17. For the first time workers are now at risk of ‘sanctions’ – loss of benefit. UK has the 2nd most demanding set of ‘benefit conditionality’ terms out of 39 countries. Under UC sanctions are 4 times more frequent than pre-UC.
18. Insisting everyone has to apply for UC online is not user friendly, especially for those nervous of computers.
Is Universal Credit Actually Simpler?
19. One advantage claimed for UC is ‘simplification’ with 6 benefits rolled up into 1. The comparison is misleading: no one person ever receives all 6 benefits simultaneously. It is also partial: UC does not include some benefits.
The difficulty of making UC claims shows that any ‘simplification’ is not usually to the advantage of applicants.
20. Other aspects of ‘simplification’ may not help people. Paying UC as one payment may be convenient for DWP, but it means women will lose out when all money goes to one person, the higher earner, usually male. At the moment Child Tax Credit and the childcare element of Working Tax Credit typically go to the woman in a family.

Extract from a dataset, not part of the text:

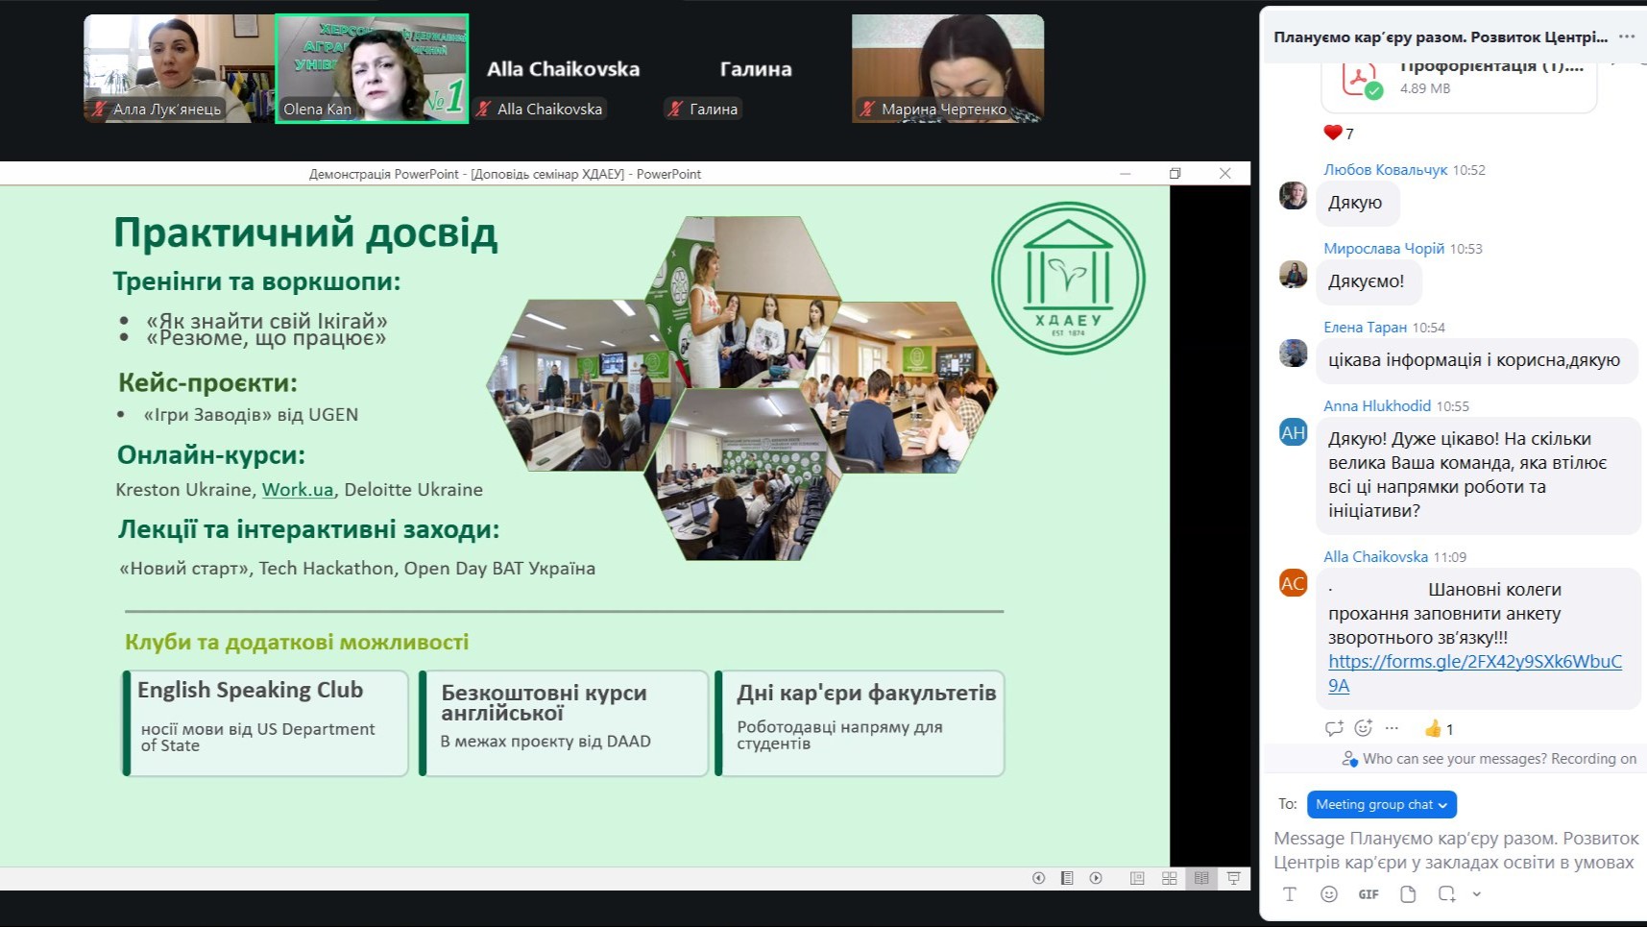Open the forms.gle feedback survey link
The image size is (1647, 927).
[x=1474, y=662]
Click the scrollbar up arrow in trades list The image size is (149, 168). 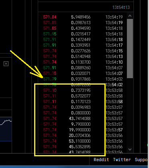pos(130,16)
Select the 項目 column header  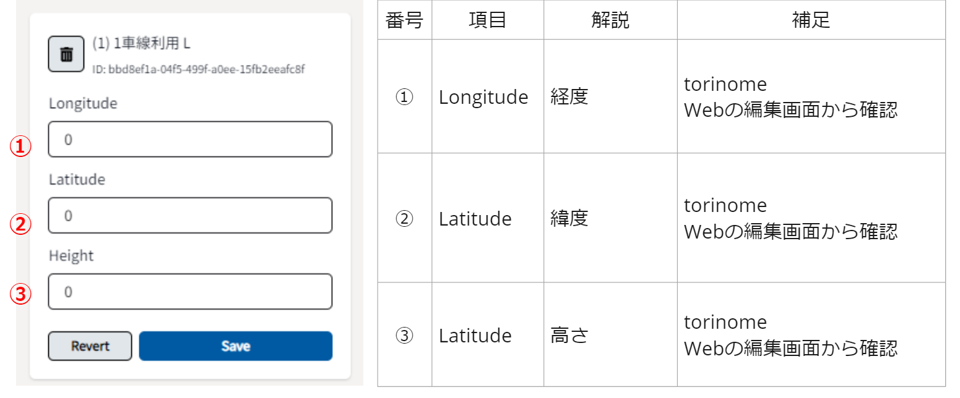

Women with no direct access to money find it more difficult to leave when facing domestic abuse or violence.
Are there Other Benefits of UC?
21. DWP has claimed UC increases work incentives. That is so, but to a very limited extent. For the (1 in 3) people in work facing the highest effective tax rates they are cut from slightly over 90% to 85% with UC. The evidence is such incentives have little effect. Using sanctions implicitly admits that the work incentives are not effective.
22. DWP has argued that benefit take-up will rise under UC. But the user–unfriendly nature of UC, its toxic reputation and what an official report calls DWP’s ‘culture of indifference’, reduce the chances of higher take-up.
23. The DWP says that UC will reduce fraud and error. The NAO report refers to ‘a lack of evidence’ on this claim.
24. Government UC plans will increasingly affect people in work. Recent changes to UC have reduced the delays and the financial costs for workers, but not eliminated them. Reducing delays and more funding are not enough to make UC suitable. It is very user-unfriendly and intrudes oppressively into peoples’ lives. A harsh UC regime drives people into taking unsatisfactory work, putting downward pressure on work T&Cs – a core union concern.
25. There is a very strong case for Trade Unions to call on political parties to back ‘Stop and Scrap UC’ and, so long as UC continues, urging councils to minimise the impacts. Some Boroughs have set up information, advice and advocacy services eg Tower Hamlets, and others have committed to not evict tenants in arrears as a result of UC.
26. Pushing more people on to UC should be immediately halted, whilst a fundamental review considers the options.